Monday, December 05, 2016

You Got Six Freakin' Gallons of Milk!

"I honestly can't count worth a poot," I warily told my father in a weak warning with a meekish grin. "I assure you I'll be wanting more the next Monday on grocery day. None of it is going to waste."

I really did miscount how many gallons of whole milk I was going to buy. My addled brain thought I had four instead of six. Fortuitous was the fact that I got two family sized boxes of Kellogg's Frosted Flakes. I will show you which cereal box toys I got tomorrow on a midday news flash if I can get my cranky camera to work. That reminds me I should have bought more rechargeable batteries, but they are $8.99 for a pack of four. Expensive and easily forgettable under such extreme budget pressure...

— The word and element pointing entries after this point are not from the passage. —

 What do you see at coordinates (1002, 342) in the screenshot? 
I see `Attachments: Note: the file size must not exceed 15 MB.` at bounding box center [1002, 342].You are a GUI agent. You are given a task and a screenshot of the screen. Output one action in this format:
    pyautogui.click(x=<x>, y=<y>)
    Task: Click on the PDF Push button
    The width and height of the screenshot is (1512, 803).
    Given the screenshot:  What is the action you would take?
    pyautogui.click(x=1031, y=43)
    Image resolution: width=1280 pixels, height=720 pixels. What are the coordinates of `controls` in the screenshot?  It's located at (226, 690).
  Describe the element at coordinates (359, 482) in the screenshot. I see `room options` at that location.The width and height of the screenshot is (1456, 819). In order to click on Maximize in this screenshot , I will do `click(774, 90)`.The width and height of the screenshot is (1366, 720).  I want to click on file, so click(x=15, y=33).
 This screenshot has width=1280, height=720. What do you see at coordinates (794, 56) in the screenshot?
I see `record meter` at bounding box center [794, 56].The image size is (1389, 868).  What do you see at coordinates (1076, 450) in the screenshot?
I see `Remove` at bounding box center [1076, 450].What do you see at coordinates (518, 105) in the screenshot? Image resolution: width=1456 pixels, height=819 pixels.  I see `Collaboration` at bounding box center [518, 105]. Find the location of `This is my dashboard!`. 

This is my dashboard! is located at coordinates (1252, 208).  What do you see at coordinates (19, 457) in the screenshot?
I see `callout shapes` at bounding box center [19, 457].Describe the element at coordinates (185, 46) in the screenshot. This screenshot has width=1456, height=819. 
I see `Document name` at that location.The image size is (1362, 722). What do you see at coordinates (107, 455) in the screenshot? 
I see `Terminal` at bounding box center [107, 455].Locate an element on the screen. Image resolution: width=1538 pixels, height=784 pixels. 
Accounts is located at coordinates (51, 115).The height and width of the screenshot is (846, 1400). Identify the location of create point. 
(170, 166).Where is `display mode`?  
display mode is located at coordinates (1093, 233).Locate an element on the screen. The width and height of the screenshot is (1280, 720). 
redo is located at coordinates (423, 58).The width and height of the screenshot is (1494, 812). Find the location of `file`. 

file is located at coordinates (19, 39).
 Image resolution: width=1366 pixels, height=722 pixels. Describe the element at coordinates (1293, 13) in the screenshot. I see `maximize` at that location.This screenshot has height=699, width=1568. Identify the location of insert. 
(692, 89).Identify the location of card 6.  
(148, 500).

"You must really like your milk," the sweet and friendly cashier said with a warm and welcoming smile.

My father and I then inquired about Paige, but she was running the gas pumps outside tonight.

"If I still owned my business, then I would do anything to entice her into coming to work for me at the drugstore," my father said.

I got an absolutely incredible amount of food tonight for $64 bucks. I even surprised my father. He kept thinking something wasn't wrung up right or carefully enough. The only thing Kroger didn't have on my list tonight was a 6-pack of Amour Vienna sausages. They had everything else on my list for which I was elated. I noticed they were already stocking shelves this late at night. Dad's fervent protests with the manager might have solved part of the problem of empty store shelves late in the evenings.

I even used coupons tonight for a change. Dad got $2 cash back for my two large bottles of V-8 juice. Jermaine helped me with that bless his big old verbose soul. He showed me where the V-8 was and gave me the coupons.